## START Data supplied
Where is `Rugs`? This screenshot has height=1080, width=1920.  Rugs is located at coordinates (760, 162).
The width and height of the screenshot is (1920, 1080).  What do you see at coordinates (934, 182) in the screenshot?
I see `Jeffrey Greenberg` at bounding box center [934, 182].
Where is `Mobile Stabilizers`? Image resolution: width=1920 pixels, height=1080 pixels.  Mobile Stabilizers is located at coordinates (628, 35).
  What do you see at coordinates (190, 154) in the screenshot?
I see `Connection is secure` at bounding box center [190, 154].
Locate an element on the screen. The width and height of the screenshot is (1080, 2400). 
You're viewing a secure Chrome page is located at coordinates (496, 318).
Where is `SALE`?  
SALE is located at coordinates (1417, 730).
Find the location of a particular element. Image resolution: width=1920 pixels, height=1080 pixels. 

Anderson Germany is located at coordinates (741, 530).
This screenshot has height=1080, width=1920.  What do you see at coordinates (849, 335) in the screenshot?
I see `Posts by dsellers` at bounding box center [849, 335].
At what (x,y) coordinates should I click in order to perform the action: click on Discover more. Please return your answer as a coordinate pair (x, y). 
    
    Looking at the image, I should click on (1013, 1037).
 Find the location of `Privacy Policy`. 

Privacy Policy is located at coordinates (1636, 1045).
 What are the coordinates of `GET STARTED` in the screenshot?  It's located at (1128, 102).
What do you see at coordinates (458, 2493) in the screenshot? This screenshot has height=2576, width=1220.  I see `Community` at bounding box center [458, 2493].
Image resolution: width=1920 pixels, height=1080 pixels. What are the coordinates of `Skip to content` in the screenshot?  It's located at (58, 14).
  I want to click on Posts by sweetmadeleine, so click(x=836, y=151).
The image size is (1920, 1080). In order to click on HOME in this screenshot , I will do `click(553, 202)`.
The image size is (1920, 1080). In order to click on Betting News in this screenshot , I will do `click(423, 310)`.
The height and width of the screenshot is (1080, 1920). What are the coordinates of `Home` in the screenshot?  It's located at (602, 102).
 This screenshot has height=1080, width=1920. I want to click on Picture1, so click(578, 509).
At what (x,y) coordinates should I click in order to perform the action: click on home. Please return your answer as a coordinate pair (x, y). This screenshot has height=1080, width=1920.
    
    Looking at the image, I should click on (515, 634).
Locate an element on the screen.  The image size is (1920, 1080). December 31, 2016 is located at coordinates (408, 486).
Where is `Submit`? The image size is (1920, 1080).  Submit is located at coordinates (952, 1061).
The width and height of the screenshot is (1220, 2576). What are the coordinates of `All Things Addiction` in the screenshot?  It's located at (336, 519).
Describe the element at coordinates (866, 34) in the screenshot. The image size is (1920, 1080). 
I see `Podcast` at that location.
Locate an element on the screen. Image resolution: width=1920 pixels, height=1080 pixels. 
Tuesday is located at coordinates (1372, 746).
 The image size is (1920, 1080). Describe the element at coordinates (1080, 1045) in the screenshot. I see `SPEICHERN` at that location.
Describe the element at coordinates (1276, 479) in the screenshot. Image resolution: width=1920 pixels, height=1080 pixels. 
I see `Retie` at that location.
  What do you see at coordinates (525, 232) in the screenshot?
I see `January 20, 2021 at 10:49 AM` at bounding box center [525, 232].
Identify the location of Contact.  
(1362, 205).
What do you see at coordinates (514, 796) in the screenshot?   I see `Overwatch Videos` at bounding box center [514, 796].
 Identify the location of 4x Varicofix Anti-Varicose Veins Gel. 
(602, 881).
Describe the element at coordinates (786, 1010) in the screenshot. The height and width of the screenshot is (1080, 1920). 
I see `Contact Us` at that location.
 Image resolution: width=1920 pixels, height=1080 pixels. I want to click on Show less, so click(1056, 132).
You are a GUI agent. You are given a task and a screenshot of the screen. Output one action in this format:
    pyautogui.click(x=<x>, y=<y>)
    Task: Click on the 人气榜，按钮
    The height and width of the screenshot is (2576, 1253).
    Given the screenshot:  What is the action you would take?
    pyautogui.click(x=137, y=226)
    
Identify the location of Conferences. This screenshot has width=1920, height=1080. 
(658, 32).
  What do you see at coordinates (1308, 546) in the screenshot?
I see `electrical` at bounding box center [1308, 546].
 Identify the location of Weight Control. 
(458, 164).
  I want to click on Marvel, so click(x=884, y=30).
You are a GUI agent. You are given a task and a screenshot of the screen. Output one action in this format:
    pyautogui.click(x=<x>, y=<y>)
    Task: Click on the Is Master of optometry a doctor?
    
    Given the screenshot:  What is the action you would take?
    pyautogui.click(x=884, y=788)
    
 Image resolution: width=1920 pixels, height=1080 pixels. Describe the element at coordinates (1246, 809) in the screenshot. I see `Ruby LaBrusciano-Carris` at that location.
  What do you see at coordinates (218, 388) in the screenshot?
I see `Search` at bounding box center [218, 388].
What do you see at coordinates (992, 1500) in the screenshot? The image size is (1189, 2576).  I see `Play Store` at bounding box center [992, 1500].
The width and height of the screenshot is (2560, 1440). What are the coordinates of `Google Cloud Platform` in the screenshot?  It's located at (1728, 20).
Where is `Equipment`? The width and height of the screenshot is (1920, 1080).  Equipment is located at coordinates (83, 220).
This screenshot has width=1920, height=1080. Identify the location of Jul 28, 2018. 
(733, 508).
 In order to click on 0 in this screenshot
## END Data supplied
■ Given problem
Recast the part of the data that opens with the line containing "coordinates (628, 35)." and closes with the line containing "I want to click on Posts" as a Markdown table with the columns No. and Line, one numbered row per line. Leave out blank lines.

■ Result of the exercise
| No. | Line |
|---|---|
| 1 | Where is `Mobile Stabilizers`? Image resolution: width=1920 pixels, height=1080 pixels.  Mobile Stabilizers is located at coordinates (628, 35). |
| 2 |   What do you see at coordinates (190, 154) in the screenshot? |
| 3 | I see `Connection is secure` at bounding box center [190, 154]. |
| 4 | Locate an element on the screen. The width and height of the screenshot is (1080, 2400).  |
| 5 | You're viewing a secure Chrome page is located at coordinates (496, 318). |
| 6 | Where is `SALE`?   |
| 7 | SALE is located at coordinates (1417, 730). |
| 8 | Find the location of a particular element. Image resolution: width=1920 pixels, height=1080 pixels.  |
| 9 | Anderson Germany is located at coordinates (741, 530). |
| 10 | This screenshot has height=1080, width=1920.  What do you see at coordinates (849, 335) in the screenshot? |
| 11 | I see `Posts by dsellers` at bounding box center [849, 335]. |
| 12 | At what (x,y) coordinates should I click in order to perform the action: click on Discover more. Please return your answer as a coordinate pair (x, y).  |
| 13 |     Looking at the image, I should click on (1013, 1037). |
| 14 |  Find the location of `Privacy Policy`.  |
| 15 | Privacy Policy is located at coordinates (1636, 1045). |
| 16 |  What are the coordinates of `GET STARTED` in the screenshot?  It's located at (1128, 102). |
| 17 | What do you see at coordinates (458, 2493) in the screenshot? This screenshot has height=2576, width=1220.  I see `Community` at bounding box center [458, 2493]. |
| 18 | Image resolution: width=1920 pixels, height=1080 pixels. What are the coordinates of `Skip to content` in the screenshot?  It's located at (58, 14). |
| 19 |   I want to click on Posts by sweetmadeleine, so click(x=836, y=151). |